I made a ton. And of course you can also use precut shapes as well.

Then I tested by smearing some oil paint on pallet paper, and seeing if I could lift the paint out.

Yup that was what I was after, so I went nuts, just lifting out the paint with different shapes. I found if you press it in the paint and twist the stamp a tad, you get better lift.

Ok but I didn’t want a big cloud of paint around the edges everywhere. So I grabbed a rubber spatula thing and squeegie tools and cut in some silhouette and scraped details within.

Fun shapes! Next up lets get additive. Using a makeup sponge I applied darker oil paint to the same shapes which added contrast. This created something that might be very useful to me down the road as a scanned texture.

How did this apply to my actual painting? Well it is still in process, but so far so good! I love the sense of adventure and risk it took me on. And I liked having something different to judge in front of me.

I found myself working in and out of the shapes with a brush.
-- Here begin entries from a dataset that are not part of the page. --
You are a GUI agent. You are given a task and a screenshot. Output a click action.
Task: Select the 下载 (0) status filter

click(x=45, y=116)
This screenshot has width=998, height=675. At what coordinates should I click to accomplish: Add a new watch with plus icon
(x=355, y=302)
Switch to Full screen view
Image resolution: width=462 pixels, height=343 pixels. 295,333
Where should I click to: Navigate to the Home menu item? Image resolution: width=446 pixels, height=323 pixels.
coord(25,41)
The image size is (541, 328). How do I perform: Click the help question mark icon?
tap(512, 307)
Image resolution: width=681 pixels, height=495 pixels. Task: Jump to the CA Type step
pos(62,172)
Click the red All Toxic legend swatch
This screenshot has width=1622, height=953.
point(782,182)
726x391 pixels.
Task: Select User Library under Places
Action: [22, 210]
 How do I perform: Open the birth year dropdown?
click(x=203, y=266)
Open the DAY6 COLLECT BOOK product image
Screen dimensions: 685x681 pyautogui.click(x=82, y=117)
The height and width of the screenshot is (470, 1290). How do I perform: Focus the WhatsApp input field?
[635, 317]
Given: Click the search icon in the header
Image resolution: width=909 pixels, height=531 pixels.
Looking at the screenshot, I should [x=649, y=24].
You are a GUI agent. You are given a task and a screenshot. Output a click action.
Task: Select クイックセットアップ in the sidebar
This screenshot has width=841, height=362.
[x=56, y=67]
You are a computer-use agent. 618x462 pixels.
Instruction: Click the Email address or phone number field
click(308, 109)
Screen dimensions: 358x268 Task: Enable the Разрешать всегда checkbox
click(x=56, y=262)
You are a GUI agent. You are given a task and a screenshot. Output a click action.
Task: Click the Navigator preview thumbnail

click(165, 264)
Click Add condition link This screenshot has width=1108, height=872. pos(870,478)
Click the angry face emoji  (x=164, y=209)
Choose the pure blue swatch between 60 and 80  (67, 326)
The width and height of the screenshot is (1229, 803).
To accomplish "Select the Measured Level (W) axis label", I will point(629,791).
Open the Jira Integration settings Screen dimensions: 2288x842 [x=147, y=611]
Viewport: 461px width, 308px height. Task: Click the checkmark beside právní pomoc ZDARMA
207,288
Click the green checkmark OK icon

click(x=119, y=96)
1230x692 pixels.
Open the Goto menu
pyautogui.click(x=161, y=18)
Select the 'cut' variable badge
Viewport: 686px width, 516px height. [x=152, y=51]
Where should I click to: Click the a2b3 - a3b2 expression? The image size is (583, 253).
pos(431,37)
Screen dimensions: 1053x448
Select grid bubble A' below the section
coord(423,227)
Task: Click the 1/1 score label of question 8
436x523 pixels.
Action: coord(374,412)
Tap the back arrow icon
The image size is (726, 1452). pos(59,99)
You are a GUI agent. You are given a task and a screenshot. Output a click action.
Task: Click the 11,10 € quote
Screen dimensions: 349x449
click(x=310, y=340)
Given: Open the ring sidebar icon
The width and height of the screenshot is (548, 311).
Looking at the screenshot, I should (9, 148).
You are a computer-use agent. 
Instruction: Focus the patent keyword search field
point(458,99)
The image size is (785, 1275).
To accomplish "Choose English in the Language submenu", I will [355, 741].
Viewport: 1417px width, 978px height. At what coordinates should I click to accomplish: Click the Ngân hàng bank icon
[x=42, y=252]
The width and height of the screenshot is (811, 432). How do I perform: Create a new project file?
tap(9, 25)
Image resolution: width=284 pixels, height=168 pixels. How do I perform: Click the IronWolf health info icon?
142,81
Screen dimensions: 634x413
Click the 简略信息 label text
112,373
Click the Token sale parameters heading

Accenting certain things.

I am excited about the different feel those areas have, and can’t wait to use the same ideas elsewhere in the painting.

Believe it of not this is not my first rodeo with foam shape stamping. I first discovered it on the Lottie Paris series of books I illustrated. Those paintings were so experimental. The difference is that all the stamp work in Lottie, was additive. I was using acrylagouache, so there was not time to use a lifting technique.

Could you make the same shapes with a paintbrush and paint and not bother cutting little stamps? Absolutely. But I will say the limitations of a static foam shape added an unpredictability to the whole process. This can be a good thing folks. Like good brush work, using different pressure and different areas of the brush- I sometimes would only use a small portion of the stamp. Sometimes I press hard, other times just a dab. Scraping it through the paint at moments to lift even more paint. It got me excited. I get bored with myself easily. And if a piece is falling flat for me, I usually ask, “Dude where is the unexpected in all this? It is all so predictable.” And I find that bit of unexpected. This is the curse and blessing of being a process junky. I always crave new ways of making marks.

Plus if the results were unexpected and surprised me in a good way, hopefully those passages will make the viewer tilt their head, and hear the word ‘treat’!